:: Records supplied

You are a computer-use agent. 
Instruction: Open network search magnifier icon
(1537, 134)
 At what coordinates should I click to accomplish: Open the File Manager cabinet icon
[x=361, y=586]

::::

Rescale the entries by giving every line again, requests included, with each coordinate in the answers multiplied by 1.9 and rounded to a whole number, halves rounding up.

You are a computer-use agent. 
Instruction: Open network search magnifier icon
(2920, 255)
 At what coordinates should I click to accomplish: Open the File Manager cabinet icon
[x=686, y=1113]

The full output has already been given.